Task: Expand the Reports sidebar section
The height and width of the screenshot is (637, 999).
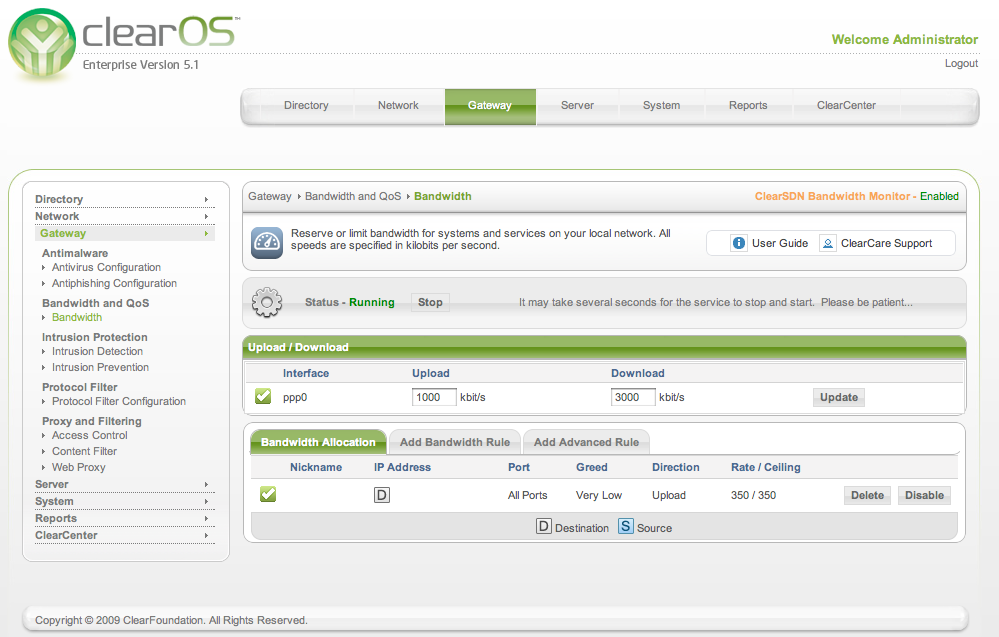Action: click(123, 518)
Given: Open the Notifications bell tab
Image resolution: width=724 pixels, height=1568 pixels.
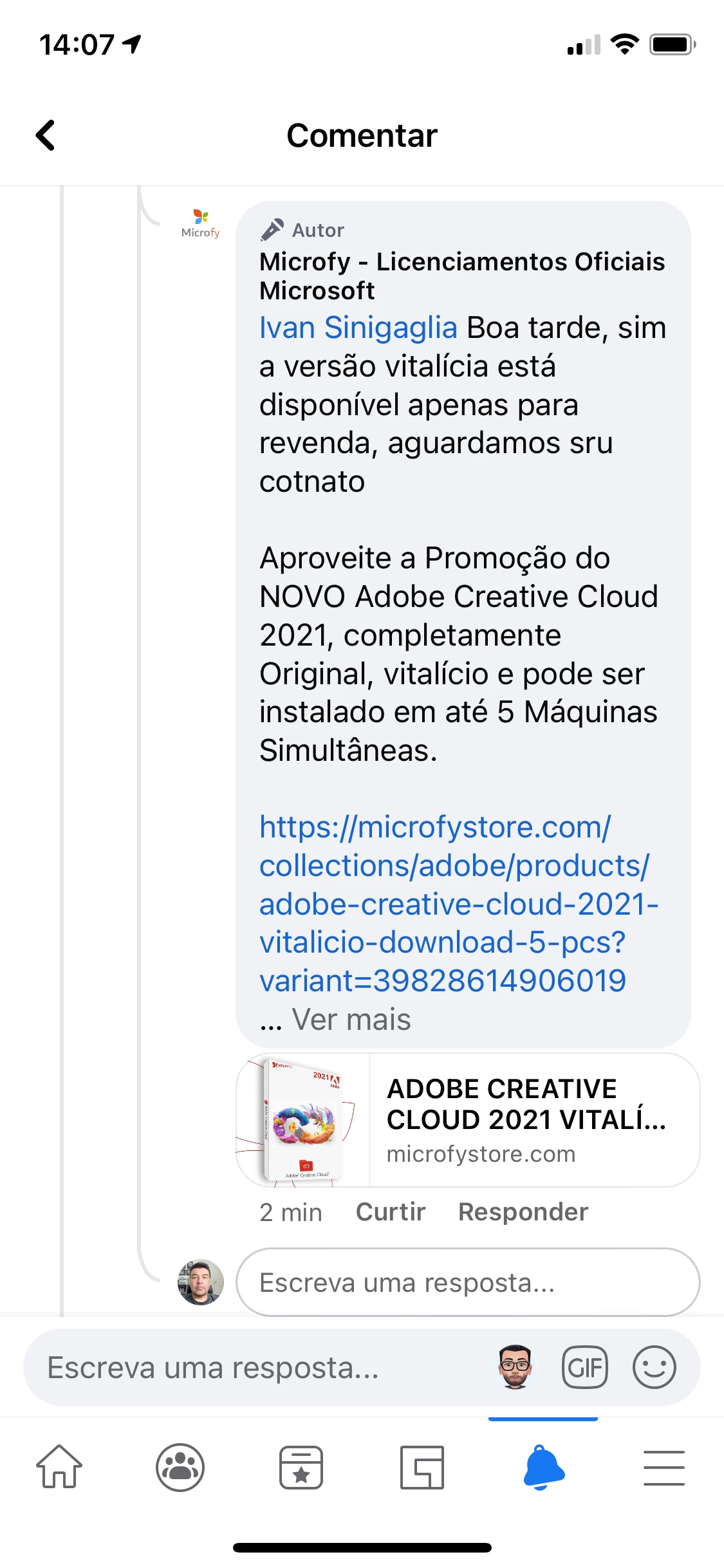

EXERCISE INSTRUCTIONS »
Return the line containing "The height and" and every line after it through the end of the records above, exactly and nothing else, but not the pictures.

COMPLETED EXERCISE »
The height and width of the screenshot is (637, 999).
Action: click(123, 518)
Given: Open the Notifications bell tab
Image resolution: width=724 pixels, height=1568 pixels.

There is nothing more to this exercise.